Kutipan Teks
Mohon tunggu...
irvan sjafari
irvan sjafari Mohon Tunggu... Jurnalis - penjelajah

Saat ini bekerja di beberapa majalah dan pernah bekerja di sejumlah media sejak 1994. Berminat pada sejarah lokal, lingkungan hidup, film dan kebudayaan populer.

Selanjutnya

Tutup

Nature Artikel Utama

Permukaan Air Tanah di Berbagai Belahan Dunia Anjlok, Termasuk Jakarta dan Bandung

26 Januari 2024   11:34 Diperbarui: 27 Januari 2024   13:31 303
+
Laporkan Konten
Laporkan Akun
Kompasiana adalah platform blog. Konten ini menjadi tanggung jawab bloger dan tidak mewakili pandangan redaksi Kompas.
Lihat foto
Ilustrasi air tanah. (Sumber gambar via kompas.com)

Sebuah penelitian yang dirilis Nature Scientific Journal yang diterbitkan 24 Januari 2024  mengungkap bahwa terjadi penurunan  permukaan air tanah di berbagai belahan dunia mengalami penurunan dalam skala luas dan cepat selama 40 tahun terakhir.

Perubahan iklim ditambah praktik irigasi yang tidak berkelanjutan  menjadi penyebab penurunan permukaan  air tanah.  Dampaknya ialah menurunnya hasil panen, terutama pasokan air besih bagi kehidupan manusia itu sendiri.

Selama bertahun-tahun, satelit telah mencatat penurunan tajam air tanah, dari Lembah Tengah Kalifornia hingga India bagian utara.

Namun pengukuran berbasis gravitasi seperti itu tidak dapat menangkap perubahan pada skala lokal.

Untuk mendapatkan gambaran yang lebih jelas mengenai masalah ini, Scott Jasechko dari Universitas California, Santa Barbara, dan rekan-rekannya menganalisis ketinggian air tanah di lebih dari 170.000 sumur.

Para peneliti berfokus pada sumur yang datanya mereka miliki setidaknya selama delapan tahun sejak 2000.

Situs-situs ini mewakili hampir 1.700 sistem akuifer, atau reservoir air tanah, di seluruh dunia.

Lebih dari sepertiga akuifer yang mereka pelajari mengalami penurunan permukaan air rata-rata lebih dari 0,1 meter per tahun sejak  2000.

Lebih dari 10 persen mengalami penurunan drastis lebih dari 0,5 meter per tahun. Dan beberapa outlier mengalami penurunan ekstrim lebih dari 1 meter per tahun.

Jasechko mengatakan sumur-sumur di banyak akuifer di seluruh dunia sudah mulai mengering, dan jutaan sumur dangkal lainnya berada dalam risiko mengingat tingkat penurunan yang terjadi.

"Salah satu faktor pendorong utama di balik penurunan air tanah yang cepat dan semakin cepat adalah pengambilan air tanah secara berlebihan untuk pertanian beririgasi di iklim kering," kata Scott Jasechko seperti dilansir Reuters 

Pertema, temuan ini menunjukkan bahwa penipisan air tanah secara cepat tersebar luas di seluruh dunia dan laju penurunannya semakin cepat dalam beberapa dekade terakhir.

Daftar Tugas
**A)** Menurut artikel tentang penurunan air tanah, berapa banyak sumur yang ketinggian air tanahnya dianalisis oleh Scott Jasechko dan rekan-rekannya?
**B)** Tulis ulang bagian artikel tentang penurunan air tanah yang diawali kata-kata "Permukaan Air Tanah di Berbagai Belahan Dunia Anjlok, Termasuk" dan diakhiri kata-kata "40 tahun terakhir.", dengan mengganti "40 tahun" menjadi "empat dekade".

Bahan Sumber

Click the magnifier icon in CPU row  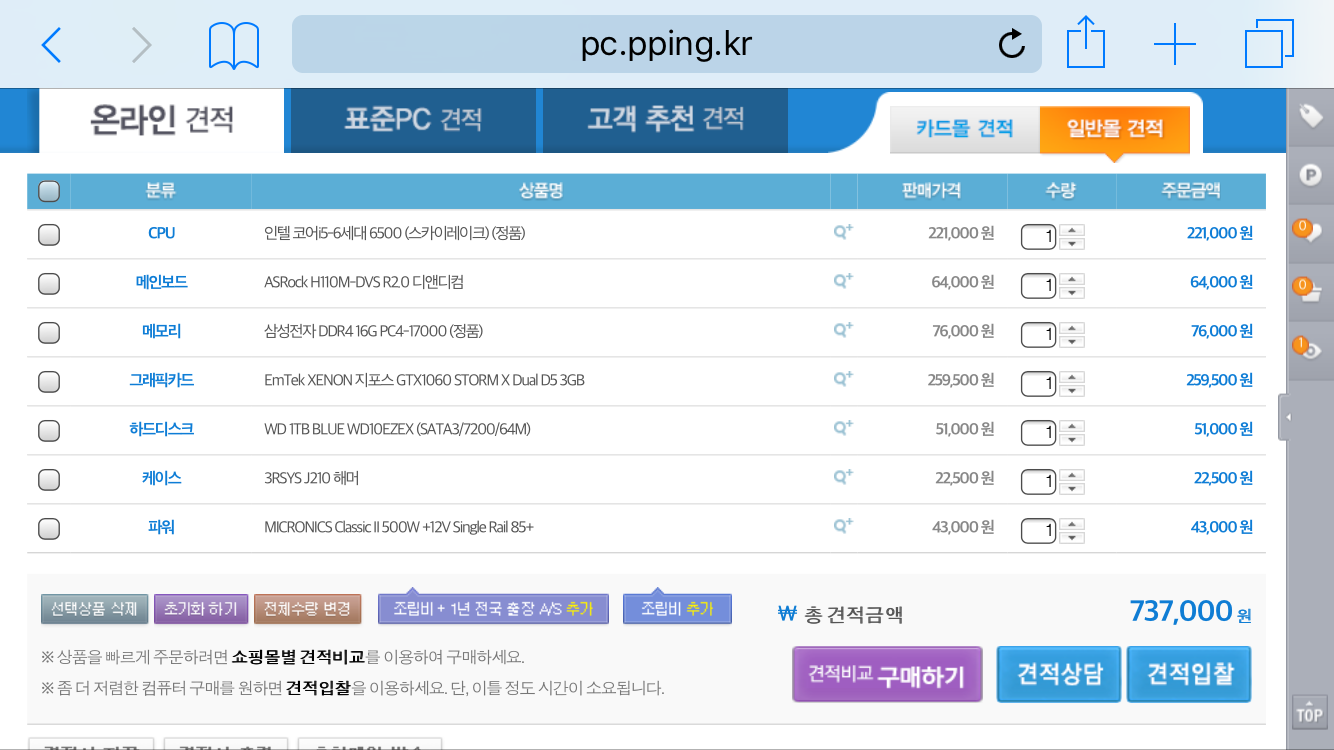843,232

Jawaban Latihan
**A)** Lebih dari 170.000 sumur.

**B)**
Permukaan Air Tanah di Berbagai Belahan Dunia Anjlok, Termasuk Jakarta dan Bandung

26 Januari 2024   11:34 Diperbarui: 27 Januari 2024   13:31 303
+
Laporkan Konten
Laporkan Akun
Kompasiana adalah platform blog. Konten ini menjadi tanggung jawab bloger dan tidak mewakili pandangan redaksi Kompas.
Lihat foto
Ilustrasi air tanah. (Sumber gambar via kompas.com)

Sebuah penelitian yang dirilis Nature Scientific Journal yang diterbitkan 24 Januari 2024  mengungkap bahwa terjadi penurunan  permukaan air tanah di berbagai belahan dunia mengalami penurunan dalam skala luas dan cepat selama empat dekade terakhir.